------ Excerpt to read ------

Pomaderris reperta, commonly known as Denman pomaderris, is a species of flowering plant in the family Rhamnaceae and is endemic to a restricted area of New South Wales. It is a shrub with densely rusty-hairy new growth, egg-shaped to elliptic leaves, and dense panicles of cream-coloured flowers.

==Description==
Pomaderris reperta is a shrub that typically grows to a height of 1–3 m, its new growth densely covered with shaggy, rust-coloured, simple and star-shaped hairs. The leaves are elliptic to broadly elliptic or egg-shaped to broadly egg-shaped with the narrower end towards the base, 10–35 mm long and 8–20 mm wide on a petiole 3–10 mm long with egg-shaped stipules 3–5 mm long at the base, but that fall off as the leaf develops. The upper surface of the leaves is covered with short, velvety hairs and the lower surface is densely covered with white or greyish, star-shaped hairs. The flowers are borne in short, dense panicles 30–40 mm long with ten to thirty cream-coloured flowers densely covered with silvery or pale rusty simple hairs and greyish star-shaped hairs on the back. Each flower is borne on a pedicel 1.5–3 mm long, the sepals 2.3–2.8 mm long, and there are usually no petals. Flowering occurs in October and the fruit is dark, greyish brown and about 3.5 mm long.

==Taxonomy==
Pomaderris reperta was first formally described in 1997 by Neville Grant Walsh and Fiona Coates in the journal Muelleria from specimens collected by Peter Craig Jobson near Denman in 1995. The specific epithet (reperta) means "to rediscover", referring its not having been seen between 1961 and 1995.

==Distribution and habitat==
Denman pomaderris grows in woodland on soil derived from sandstone near Denman in the upper Hunter Valley of New South Wales.

==Conservation status==
Pomaderris reperta is listed as "critically endangered" under the Australian Government Environment Protection and Biodiversity Conservation Act 1999 and the New South Wales Government Biodiversity Conservation Act 2016. The main threats to the species include its small population size and limited distribution and drought.

------ Exercise data ------

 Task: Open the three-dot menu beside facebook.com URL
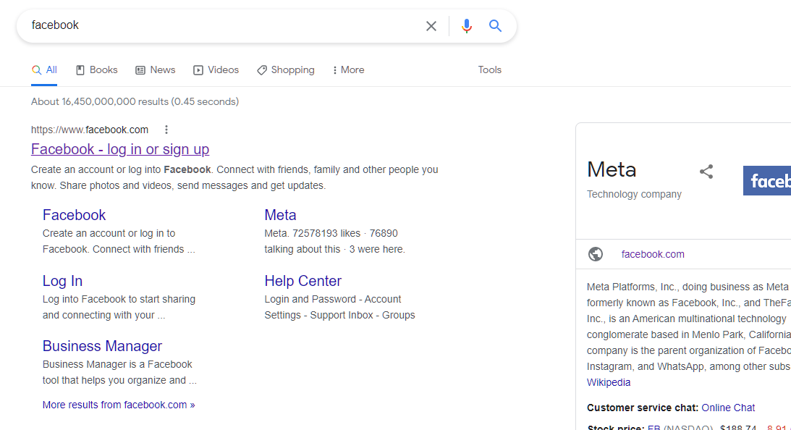pyautogui.click(x=166, y=130)
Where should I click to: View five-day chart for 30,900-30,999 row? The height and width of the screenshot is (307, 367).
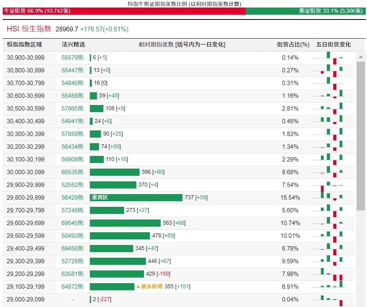tap(332, 58)
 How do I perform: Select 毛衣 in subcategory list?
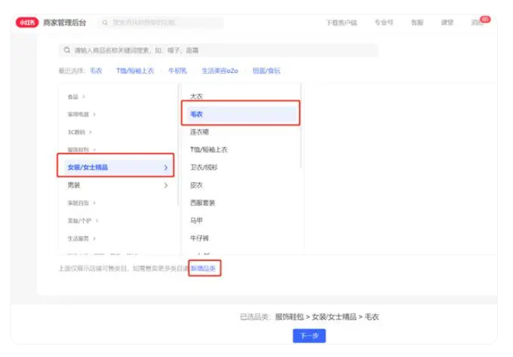pos(197,114)
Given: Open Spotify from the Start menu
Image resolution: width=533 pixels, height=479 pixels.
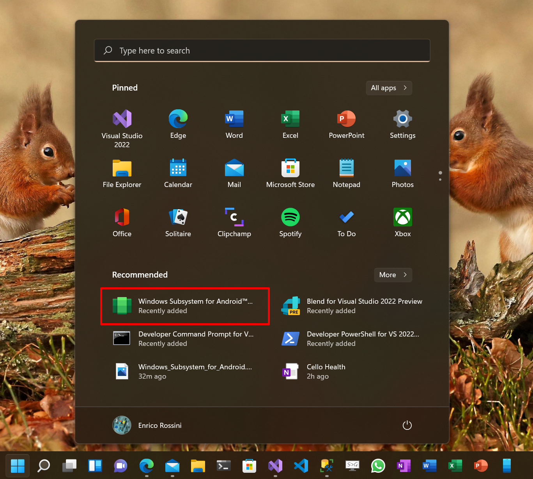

------

Using the Denman pomaderris text, decide whether each statement below agrees with it. Answer yes or no for each, and quote the text's deciding words exactly.
1. The flowers of Pomaderris reperta usually lack petals.
2. The specimens used for the first formal description were collected in 1961.
3. The lower surface of the leaves is covered with short, velvety hairs.

1. Yes: "there are usually no petals."
2. No: "from specimens collected by Peter Craig Jobson near Denman in 1995."
3. No: "the lower surface is densely covered with white or greyish, star-shaped hairs."